Transcribe exactly, leaving out pictures, the lines from the one that holds "Click the 172,460 mi odometer reading" through the end of the data below, including both end lines and no others.

§ §

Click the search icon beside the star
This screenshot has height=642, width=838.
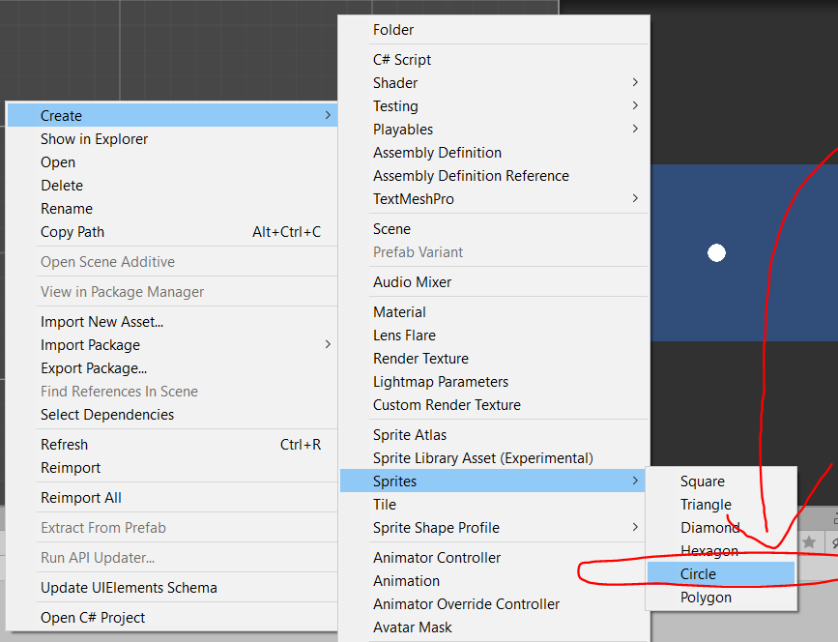[835, 543]
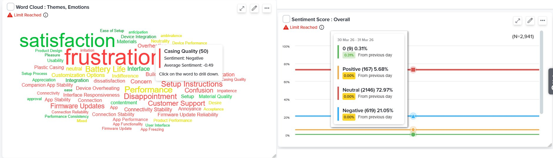Open Word Cloud more options menu
The image size is (553, 158).
pos(267,9)
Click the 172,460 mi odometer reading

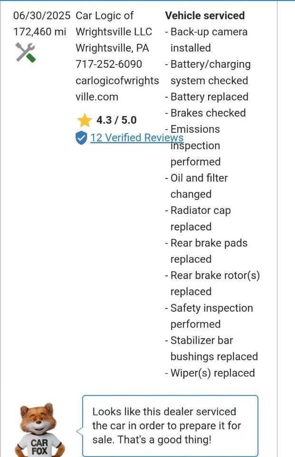click(x=40, y=31)
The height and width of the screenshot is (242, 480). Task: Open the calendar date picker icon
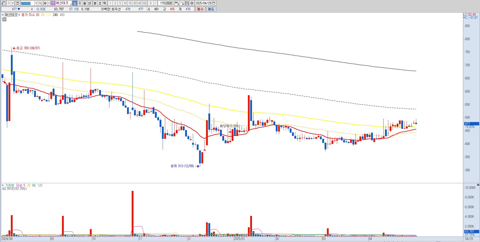coord(214,3)
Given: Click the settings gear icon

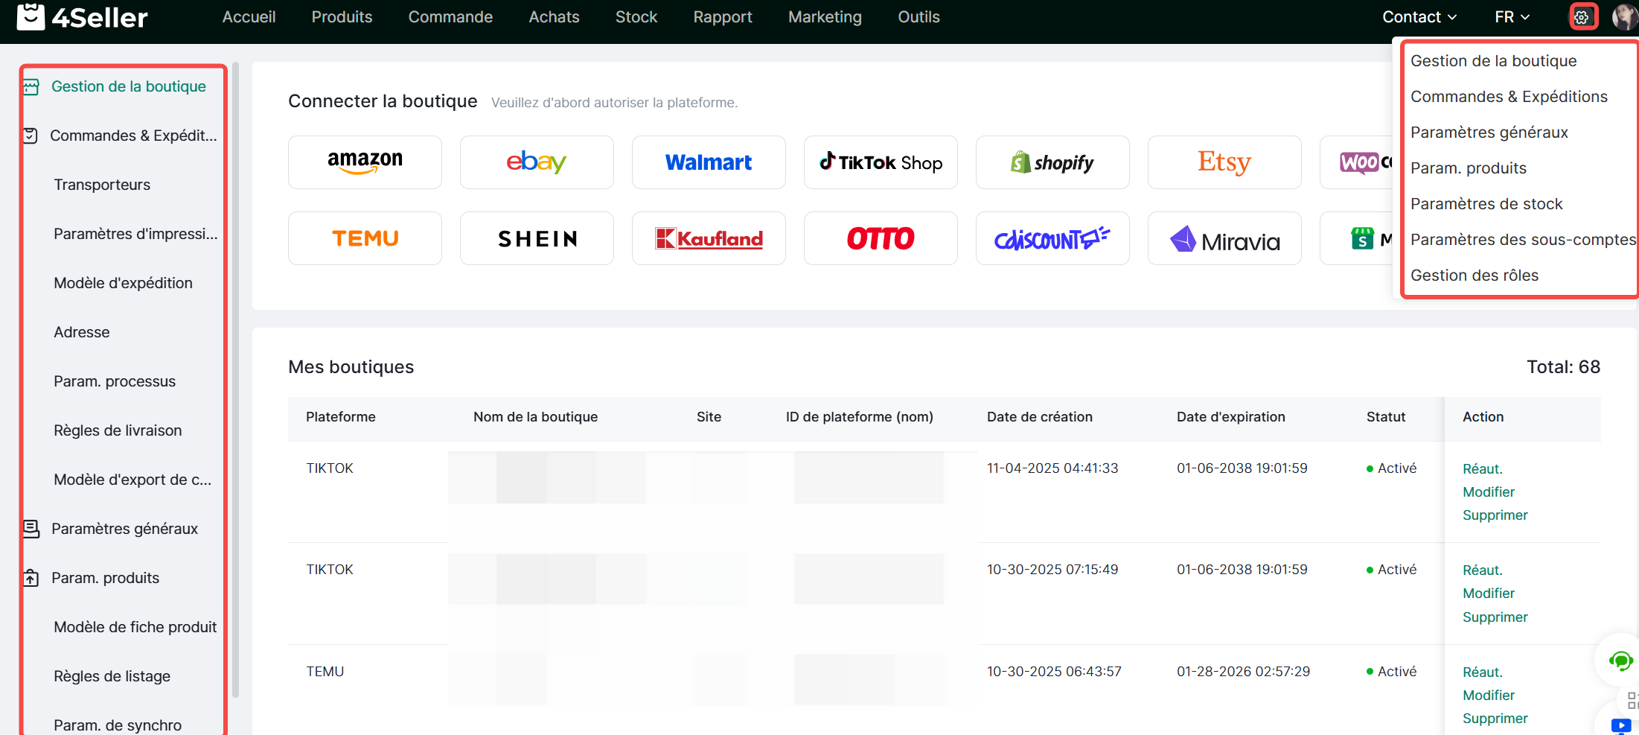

§ §

# ANSWER BELOW:
Click the 172,460 mi odometer reading

click(x=40, y=31)
The height and width of the screenshot is (242, 480). Task: Open the calendar date picker icon
coord(214,3)
Given: Click the settings gear icon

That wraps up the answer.